The subject line of the email read “Runner’s World Sweepstakes Finalist!”. I enter a lot of contests and I knew Runner’s World Magazine recently promoted a contest for a year’s worth of shoes. The person who contacted me sent multiple avenues by which I could determine that she was indeed an employee of Runner’s World and she wasn’t spamming or phishing. Intrigued, I followed the instructions and waited, impatiently. Soon I received a confirmation that I had indeed won a years worth of shoes, which in a runner’s world, means six pair of shoes. Six. I don’t know about you, but I find running shoes that I like are expensive and I would prefer to replace them only when absolutely necessary. To me, that necessity arises about twice a year. Six pair of shoes is a veritable gold mine! I was informed that the choice of shoes would be determined by the sponsors which I understood to mean “Tell us what size you wear and we’ll see what we have in the pile of stuff they send us to test.” Within a few days a large box was on my doorstep. I brought it inside and got all giddy like a kid on Christmas morning. Inside the box was a sampling of athletic shoe makers. Right away I noticed the distinctive red and white bag on the Puma shoes, and then discovered I had two pair of Pumas. I continued unpacking: Reebok, Skechers, and Asics. Then I saw a plain white box. Opening it I found a pair of blue Mizuno Wave Prophecy 2. Now, I know that the Prophecy shoe recently released in version 3, but I was intrigued. My current road running shoe corral includes a pair of Mizuno Inspires so I thought I might like what Runner’s World randomly chose for me. It just so happened that I was running a 10K a couple of days after the package arrived and in front of me lay a mound of shoes to test.

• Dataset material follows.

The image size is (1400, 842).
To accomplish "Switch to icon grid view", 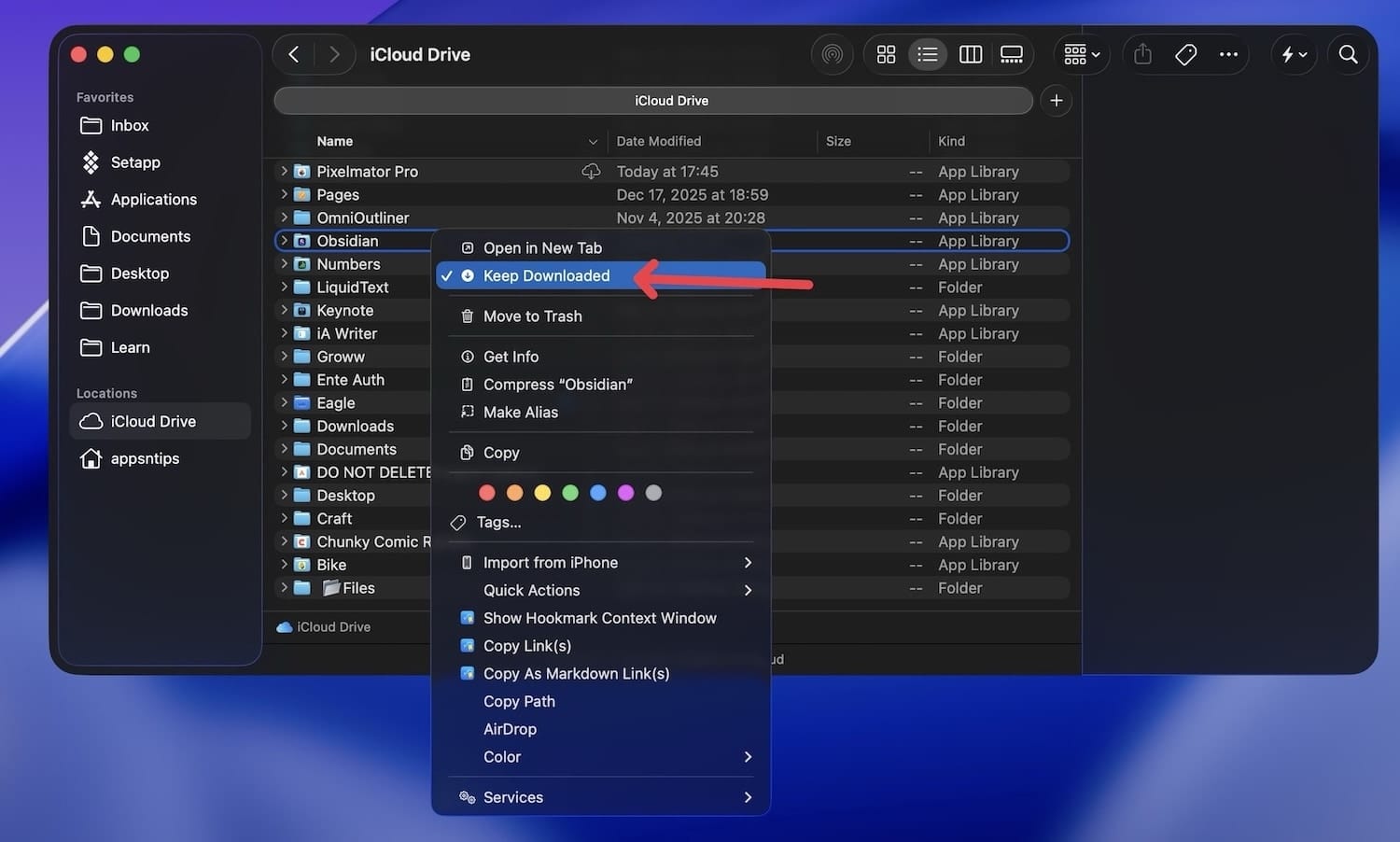I will (885, 54).
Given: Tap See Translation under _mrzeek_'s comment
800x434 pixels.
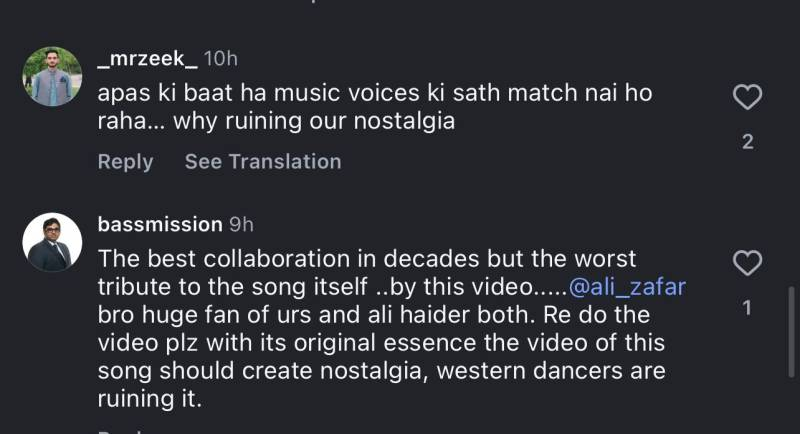Looking at the screenshot, I should point(262,161).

I guess now I have lots of shoes to write about and review, although I admit, if anyone expects a technical review, this is the wrong place to look. I know what I like, I know what feels good, but when I read some shoe reviews I feel like the person writing them is a shoe designer and knows all the vocabulary that I don’t. What the heck is thermoplastic overlay?
Fit and technical components of the shoes played into my decision making process of which shoes to try first. Just kidding, the Mizunos were blue and orange and since I was running with a group of blind/visually impaired runners and guides wearing blue and orange shirts, I chose fashion over function. Don’t judge. In the first mile I knew I made a good choice. The look of the Mizuno infinity wave sole reminds me of these wedge shoes I had in the early 80’s with a hole in the wedge like an oblong donut. I won’t concern myself with a weird aesthetic such as a sole that makes me think of pastries, because the shoes felt great. I am sometimes a neutral but more typically a stability shoe purchaser. These shoes feel solid, which people who like a truly neutral shoe probably won’t like. The cushion was good, but not overwhelming and the advertised “propulsion” of the wave sole doesn’t seem far off the mark. I was able to run a decent pace without feeling the nagging pain of a recent knee problem. In short, I can’t wait to try the rest of the shoes, but for now the Mizuno Wave Prophecy 2 just went to the front of the running shoe rotation.